▶ **Required action**
Rewrite the lines below, putting "Locate" wherever "Find the location of" appears and changing nothing else.

Supplied data Start Marker

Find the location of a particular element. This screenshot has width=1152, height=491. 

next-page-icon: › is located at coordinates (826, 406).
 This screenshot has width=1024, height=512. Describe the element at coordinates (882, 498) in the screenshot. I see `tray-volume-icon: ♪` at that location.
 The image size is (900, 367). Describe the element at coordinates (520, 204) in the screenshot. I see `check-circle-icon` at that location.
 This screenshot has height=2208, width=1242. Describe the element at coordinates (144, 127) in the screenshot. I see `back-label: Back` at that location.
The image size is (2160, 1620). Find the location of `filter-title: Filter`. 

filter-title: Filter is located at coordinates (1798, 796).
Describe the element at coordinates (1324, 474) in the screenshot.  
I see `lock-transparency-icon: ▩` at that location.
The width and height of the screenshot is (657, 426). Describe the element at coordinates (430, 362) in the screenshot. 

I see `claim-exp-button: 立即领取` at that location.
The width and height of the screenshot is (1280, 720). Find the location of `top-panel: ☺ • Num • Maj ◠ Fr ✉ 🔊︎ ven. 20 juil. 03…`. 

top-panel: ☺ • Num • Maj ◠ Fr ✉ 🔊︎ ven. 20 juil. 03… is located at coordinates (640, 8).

Supplied data End Marker

▶ **Task solution**
Locate a particular element. This screenshot has width=1152, height=491. 

next-page-icon: › is located at coordinates (826, 406).
 This screenshot has width=1024, height=512. Describe the element at coordinates (882, 498) in the screenshot. I see `tray-volume-icon: ♪` at that location.
 The image size is (900, 367). Describe the element at coordinates (520, 204) in the screenshot. I see `check-circle-icon` at that location.
 This screenshot has height=2208, width=1242. Describe the element at coordinates (144, 127) in the screenshot. I see `back-label: Back` at that location.
The image size is (2160, 1620). Locate `filter-title: Filter`. 

filter-title: Filter is located at coordinates (1798, 796).
Describe the element at coordinates (1324, 474) in the screenshot.  
I see `lock-transparency-icon: ▩` at that location.
The width and height of the screenshot is (657, 426). Describe the element at coordinates (430, 362) in the screenshot. 

I see `claim-exp-button: 立即领取` at that location.
The width and height of the screenshot is (1280, 720). Locate `top-panel: ☺ • Num • Maj ◠ Fr ✉ 🔊︎ ven. 20 juil. 03…`. 

top-panel: ☺ • Num • Maj ◠ Fr ✉ 🔊︎ ven. 20 juil. 03… is located at coordinates (640, 8).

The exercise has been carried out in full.